# STATED TASK 1:
Transcribe the dataset entries listing exactly, starting at the line that contains "Click the oval Brightness label" and ending at the last line of the listing.

# SOURCE DOCUMENT:
· · ·

Many paths to cleaner energy

Scott’s interest in electricity came out of necessity. He spent his childhood years living off the grid on a remote farm in Botswana, forty miles from the nearest gas station. The wet seasons could wash out the roads, cutting them off further. Scott and his family learned to improvise. They drilled wells for their water, and jerry-rigged 1990s-era solar panels for power.

He later studied concentrated solar thermal power while earning a degree in applied physics at the University of Sydney, gravitating toward engineering projects that worked under harsh conditions. This led him to Williams Racing in Formula 1, where he helped create the team’s applied technology division. It was an extreme environment for engineering. F1 requires rapid iteration, unforgiving constraints, with constant high-stakes (and public) feedback. Scott went on to found an autonomous and electric vehicle fleet simulation and optimization startup, Marain. And these experiences crystallized his philosophy as a technologist: Before building expensive hardware, model enough to reduce uncertainty. In other words, Model twice. Spend once.

· · ·

# STATED TASK 2:
Restate the passage about Scott word for word, starting at "He later studied" and ending at "twice. Spend once.".

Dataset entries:
· · ·

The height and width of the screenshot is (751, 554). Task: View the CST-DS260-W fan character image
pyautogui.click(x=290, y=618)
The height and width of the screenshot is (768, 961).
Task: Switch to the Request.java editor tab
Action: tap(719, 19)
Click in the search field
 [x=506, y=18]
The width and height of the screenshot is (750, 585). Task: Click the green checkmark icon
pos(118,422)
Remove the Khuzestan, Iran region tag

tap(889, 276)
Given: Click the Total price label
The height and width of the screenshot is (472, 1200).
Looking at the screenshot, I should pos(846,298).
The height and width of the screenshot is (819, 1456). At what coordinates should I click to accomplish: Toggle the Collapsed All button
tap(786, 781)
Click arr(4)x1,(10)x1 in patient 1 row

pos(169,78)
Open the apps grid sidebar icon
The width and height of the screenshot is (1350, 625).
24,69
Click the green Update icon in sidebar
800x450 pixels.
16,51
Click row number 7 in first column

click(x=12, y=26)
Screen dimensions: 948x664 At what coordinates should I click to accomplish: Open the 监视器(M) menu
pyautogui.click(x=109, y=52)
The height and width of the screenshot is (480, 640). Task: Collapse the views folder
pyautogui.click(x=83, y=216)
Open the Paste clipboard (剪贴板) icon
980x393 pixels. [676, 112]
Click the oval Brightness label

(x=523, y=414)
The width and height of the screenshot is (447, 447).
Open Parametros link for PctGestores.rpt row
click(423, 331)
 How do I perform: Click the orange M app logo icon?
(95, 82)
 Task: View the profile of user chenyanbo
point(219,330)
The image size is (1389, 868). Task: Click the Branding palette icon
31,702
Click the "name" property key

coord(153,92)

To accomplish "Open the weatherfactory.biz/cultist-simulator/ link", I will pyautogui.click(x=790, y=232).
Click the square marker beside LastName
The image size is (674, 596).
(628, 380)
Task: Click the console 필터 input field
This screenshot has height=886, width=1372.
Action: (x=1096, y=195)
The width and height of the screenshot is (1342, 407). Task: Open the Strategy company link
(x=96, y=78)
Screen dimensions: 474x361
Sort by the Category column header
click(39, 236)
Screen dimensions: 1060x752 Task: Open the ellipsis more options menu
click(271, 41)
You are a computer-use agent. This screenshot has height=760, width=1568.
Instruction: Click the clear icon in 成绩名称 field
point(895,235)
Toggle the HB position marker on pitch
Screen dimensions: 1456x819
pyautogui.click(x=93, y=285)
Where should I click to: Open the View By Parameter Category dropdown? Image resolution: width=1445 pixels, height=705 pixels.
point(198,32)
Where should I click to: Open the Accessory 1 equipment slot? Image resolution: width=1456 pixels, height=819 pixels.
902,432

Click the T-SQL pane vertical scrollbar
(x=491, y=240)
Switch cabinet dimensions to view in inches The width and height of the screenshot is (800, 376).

· · ·

# WORKED SOLUTION 1:
Click the oval Brightness label

(x=523, y=414)
The width and height of the screenshot is (447, 447).
Open Parametros link for PctGestores.rpt row
click(423, 331)
 How do I perform: Click the orange M app logo icon?
(95, 82)
 Task: View the profile of user chenyanbo
point(219,330)
The image size is (1389, 868). Task: Click the Branding palette icon
31,702
Click the "name" property key

coord(153,92)

To accomplish "Open the weatherfactory.biz/cultist-simulator/ link", I will pyautogui.click(x=790, y=232).
Click the square marker beside LastName
The image size is (674, 596).
(628, 380)
Task: Click the console 필터 input field
This screenshot has height=886, width=1372.
Action: (x=1096, y=195)
The width and height of the screenshot is (1342, 407). Task: Open the Strategy company link
(x=96, y=78)
Screen dimensions: 474x361
Sort by the Category column header
click(39, 236)
Screen dimensions: 1060x752 Task: Open the ellipsis more options menu
click(271, 41)
You are a computer-use agent. This screenshot has height=760, width=1568.
Instruction: Click the clear icon in 成绩名称 field
point(895,235)
Toggle the HB position marker on pitch
Screen dimensions: 1456x819
pyautogui.click(x=93, y=285)
Where should I click to: Open the View By Parameter Category dropdown? Image resolution: width=1445 pixels, height=705 pixels.
point(198,32)
Where should I click to: Open the Accessory 1 equipment slot? Image resolution: width=1456 pixels, height=819 pixels.
902,432

Click the T-SQL pane vertical scrollbar
(x=491, y=240)
Switch cabinet dimensions to view in inches The width and height of the screenshot is (800, 376).

# WORKED SOLUTION 2:
He later studied concentrated solar thermal power while earning a degree in applied physics at the University of Sydney, gravitating toward engineering projects that worked under harsh conditions. This led him to Williams Racing in Formula 1, where he helped create the team’s applied technology division. It was an extreme environment for engineering. F1 requires rapid iteration, unforgiving constraints, with constant high-stakes (and public) feedback. Scott went on to found an autonomous and electric vehicle fleet simulation and optimization startup, Marain. And these experiences crystallized his philosophy as a technologist: Before building expensive hardware, model enough to reduce uncertainty. In other words, Model twice. Spend once.